Becoming a Man: The Story of a Transition
While the exact age varies from country to country, ‘becoming a man’ is a concept most commonly associated with one’s teenage years.
It may be defined legally, through reaching the age of majority; biologically, as a result of the onset of puberty; or it may be something attached to an age-old cultural tradition. Regardless, becoming a man is something which, if it’s going to happen, generally happens before your early twenties.
For P. Carl, it took more than 50 years.
After “living as a white, Midwestern woman for fifty years and ten months”, Carl transitioned in 2017, eight months before the #MeToo movement unfurled, a time when “white male supremacists occupy the White House” and the many horrors of modern masculinity were finally starting to be examined in the light of day.
To be expected, sadly, from a memoir on transitioning, Becoming a Man is packed with anecdotes of losing friends, strained familial relationships, and even suicide attempts.
It details the immense strain on Carl’s marriage to Lynette, his lesbian wife who has spent her life hating men (not without good reason, it must be said) now having to confront the fact she’s married to one.
Harder still is Carl’s mother’s decline, her worsening dementia adding to Carl’s challenge of trying to distance himself from who he used to be, as well as his relationship with his selfish father, whose reaction to gaining another son is, for whatever reason, simply to be more sexually inappropriate around him.
There is a flip side to the tough stuff, however.
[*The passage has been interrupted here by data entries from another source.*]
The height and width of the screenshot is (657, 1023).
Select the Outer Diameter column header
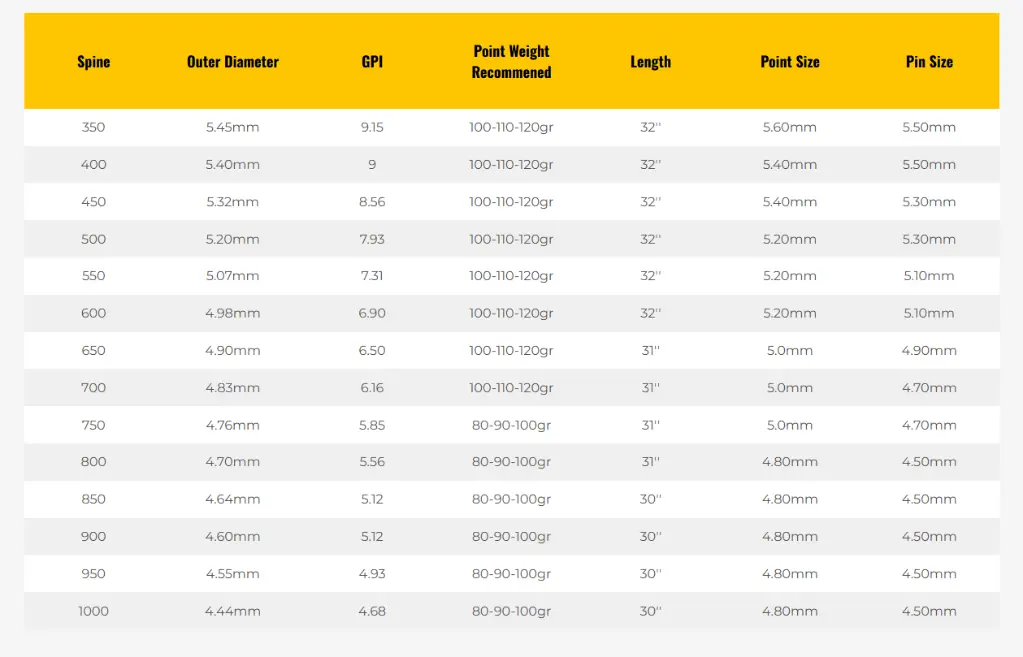click(x=233, y=62)
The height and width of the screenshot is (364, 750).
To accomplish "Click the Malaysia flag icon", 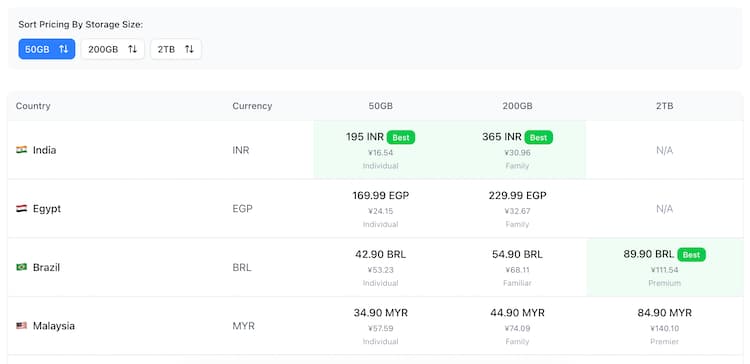I will point(21,326).
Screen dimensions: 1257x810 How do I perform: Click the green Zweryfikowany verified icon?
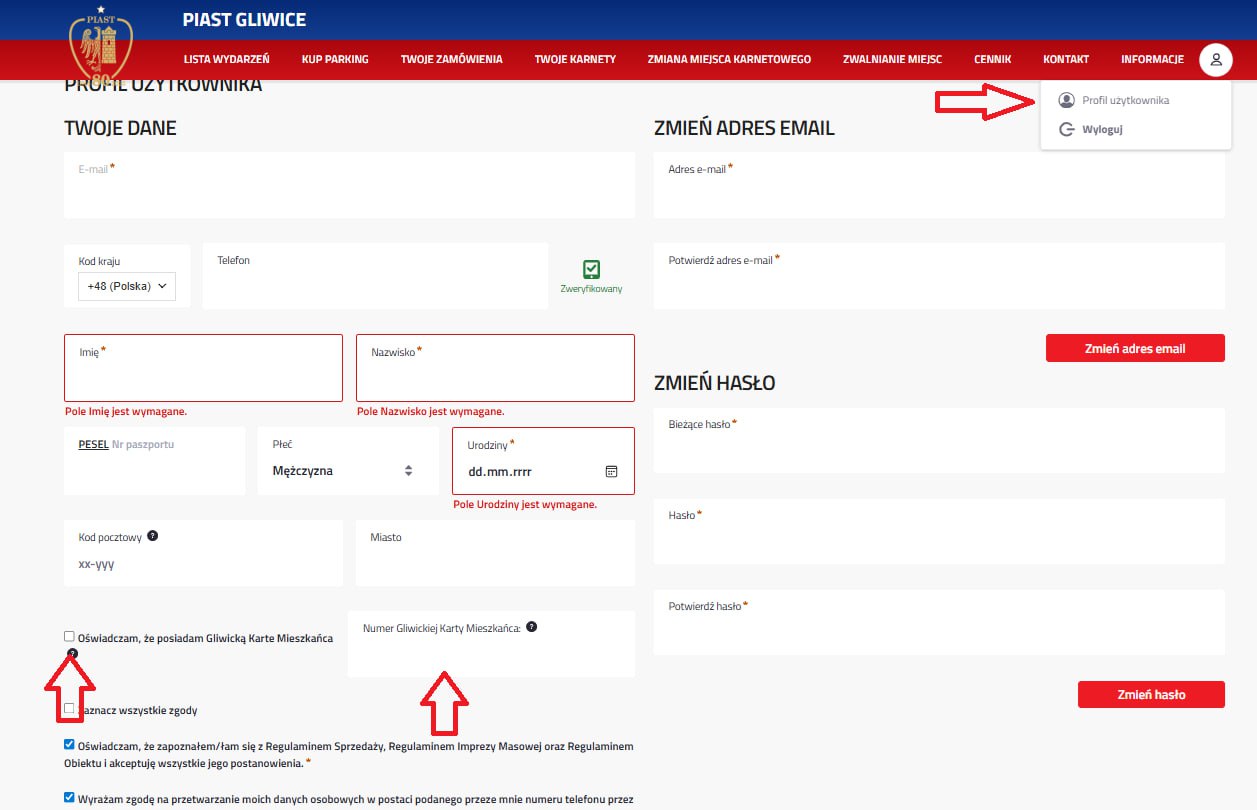point(591,269)
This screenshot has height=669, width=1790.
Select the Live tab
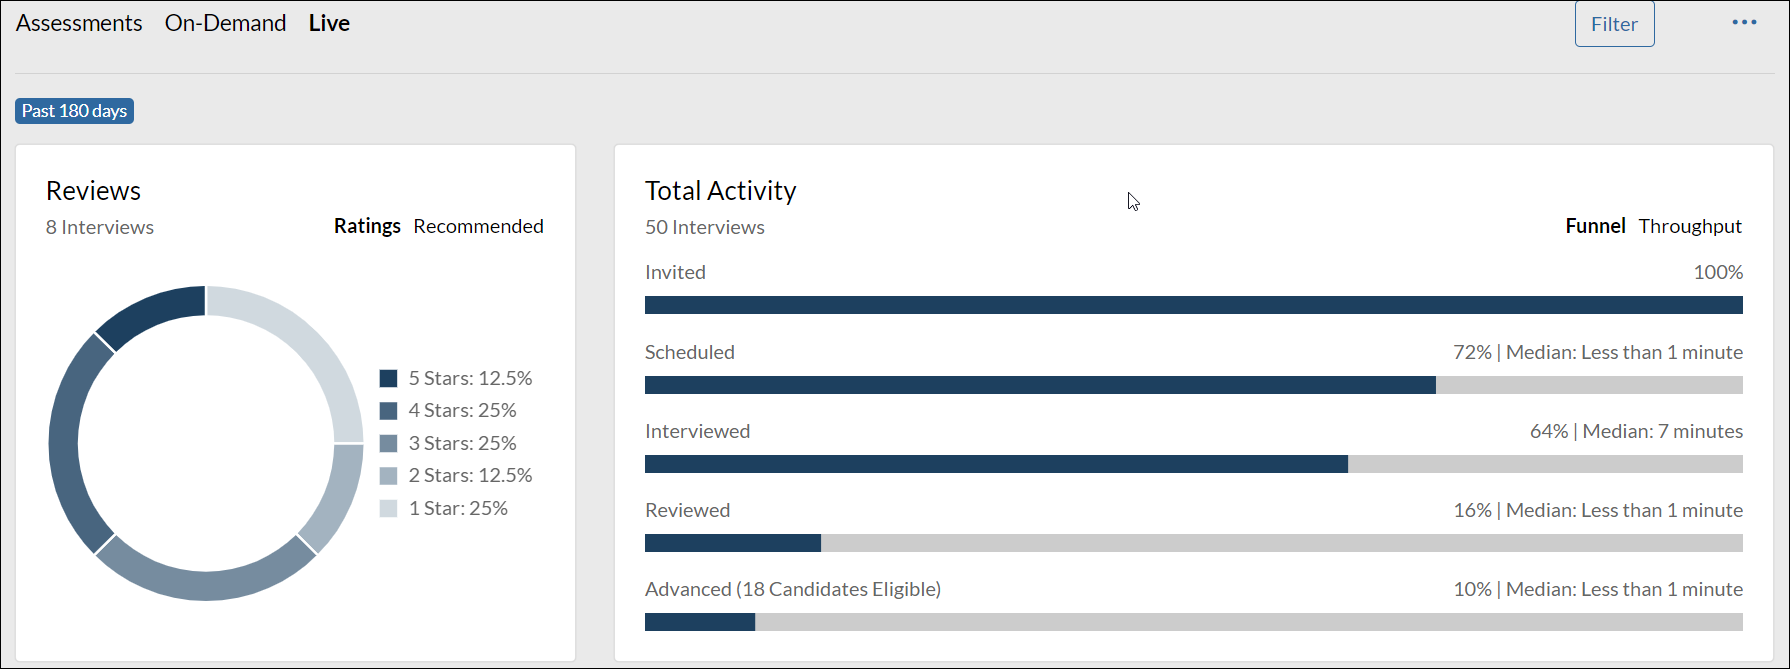(329, 23)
Carl begins to experience the newfound privilege that comes with inhabiting a white man’s body. He’s a guy’s guy, striking up conversations about craft beer, absorbing “locker room talk into the pores of every inch of my skin,” and alternating between discomfort and joy at how differently he’s treated post-transition. Being served breakfast by a waiter who just moved to the US from India, Carl writes: “When I ask for more coffee, he calls me ‘boss,’ a term I will hear often from now on from men of color in service positions: valets, waiters, taxi drivers. I am stunned and embarrassed by the term, the sudden privilege and power that emanates from my white male skin.”
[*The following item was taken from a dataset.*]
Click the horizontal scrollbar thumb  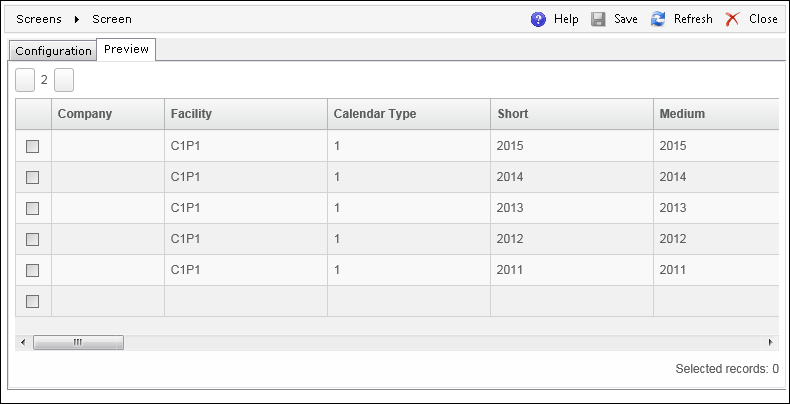pyautogui.click(x=78, y=343)
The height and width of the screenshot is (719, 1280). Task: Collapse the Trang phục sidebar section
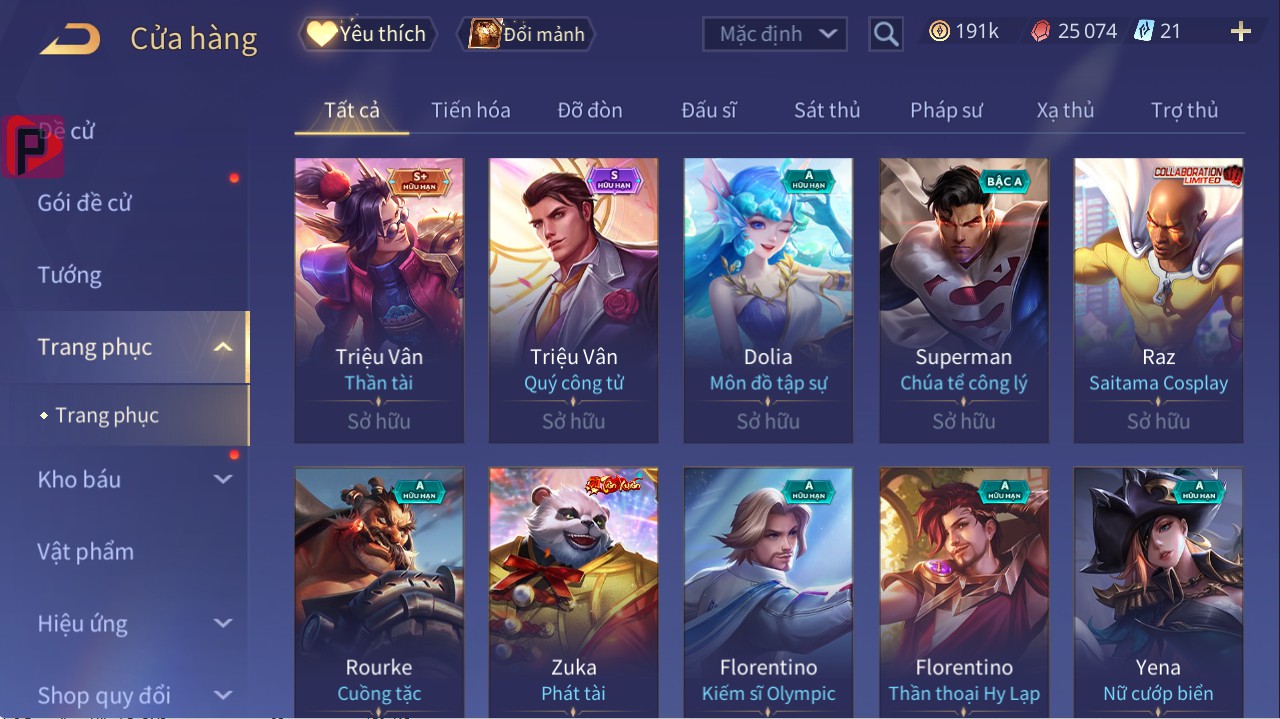pos(223,347)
Similarly, on a road trip back home with his wife, he notes: “I have never been visible like this before, and Lynette and I have never been welcomed as a couple into the fold of Middle America. We can be in Ashtabula, Ohio, and not worry about whether I might get killed for looking a lot like a man but not. Our life as a straight white couple is more astounding the more we move around the country together. Being a white man married to a white woman is just so pleasant, so easy, and so terrifying.”
But maleness can be a double edged sword.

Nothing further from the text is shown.